Zur Haltung kann man aus sich heraus gelangen, durch den Glauben an sich selbst, durch immer wieder neues und couragiertes Aufrichten, durch mutiges Einbeziehen und Transformieren der Angst. Zur Haltung kann man jedoch auch gelangen, indem man sich anhält und Halt sucht; dieser kann auf vielfältige Weise gefunden werden, im zwischenmenschlichen Bereich ebenso wie in jenem des persönlichen Glaubens. Es können vertraute und geliebte Menschen sein, die Halt geben oder eine Religion, die in Phasen des Zweifels oder der Selbstzweifel Halt vermitteln kann. Angst zu ertragen ist wie eine Suche nach Halt, ein Aushalten und Durchhalten, bis der Halt gefunden wird, bis ein vertrautes Terrain betreten wird und man sich wieder orientieren kann. Bis die Schockstarre und die subjektiv empfundene Lähmung aufgrund des Gefühls von Bedrohung weichen und die volle Handlungsfähigkeit zurückkehrt. Das Beispiel der jugendlichen Mutprobe zeigt etwa, wie die Angst inmitten des mitternächtlichen Friedhofs durchwegs kontrolliert wird und immer wieder kurz überhandzunehmen droht. Sie durchflutet den gesamten Körper, doch kurz vor einer neuerlichen emotionalen Überflutung, kurz vor einer möglichen Angststarre, wird körperliche Aktivität eingesetzt, die aus einem unterbrechungslosen, stürmischen Lauf zum Licht der vertrauten Straße besteht. Das Vertraute und Bekannte gibt Halt, es vermindert die Vehemenz der Angstgefühle und setzt auch die körperlichen Symptome der Angst herab, wie etwa die beschleunigte Herzfrequenz, das Schwitzen, Zittern, die flache Atmung et cetera.
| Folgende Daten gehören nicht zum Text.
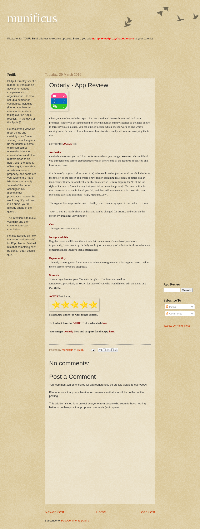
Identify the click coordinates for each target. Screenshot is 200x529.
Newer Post (54, 512)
Sowohl das Gefühl der Angst als auch jenes der Vertrautheit sind in der wiedergegebenen Geschichte der Mutprobe nur dem betroffenen Jugendlichen durch eigenes Erleben in der betreffenden Situation zugänglich. Bereits die Erzählung des Erlebten und das Nachempfinden der Angst vonseiten der Zuhörer und Leser unterscheidet sich fundamental von der subjektiv empfundenen, beobachtbaren und sogar neurobiologisch messbaren Angst des Betroffenen, wie auch Riemann bestätigt: »Es gibt also Angst nur erlebt … von einem bestimmten Menschen, und sie hat darum immer eine persönliche Prägung, bei aller Gemeinsamkeit des Erlebnisses Angst an sich.« Beim Erleben und Ertragen von Angst ist jeder andere Mensch demnach nur beobachtend und zuhörend dabei. Der Zuhörer kann die tatsächlich empfundene Angst niemals in ihrer vollen Tragweite, sondern nur zum Teil und basierend auf seine eigenen Erfahrungen nachempfinden. Was er jedoch von außen beobachten kann, sind die verschiedenen Reaktionen des Betroffenen auf Angstgefühle und der Umgang mit diesen. Von außen wird sichtbar, ob der Betroffene die Aktivität wählt oder aufgrund der Vermeidungsstrategie die Chance des Umlernens vergibt; dass er nämlich die Möglichkeit gehabt hätte zu erfahren, dass die angstauslösende Situation lösbar, beherrschbar ist. Denn jedes Vermeiden ist aufgrund des bewussten oder unbewussten Umgehens der Angstauslöser auch ein Vergeben von Chancen.

Das Bemühen um Aktivität und Handlungsfähigkeit hingegen ist ein Weg, der uns eine Haltung ermöglicht, um produktiv mit und an der Angst zu arbeiten; sie soll nicht vergeudet werden, indem man sie vermeidet, sondern sie soll verwendet und angepackt werden, um etwas mit ihr oder durch sie zu bewerkstelligen.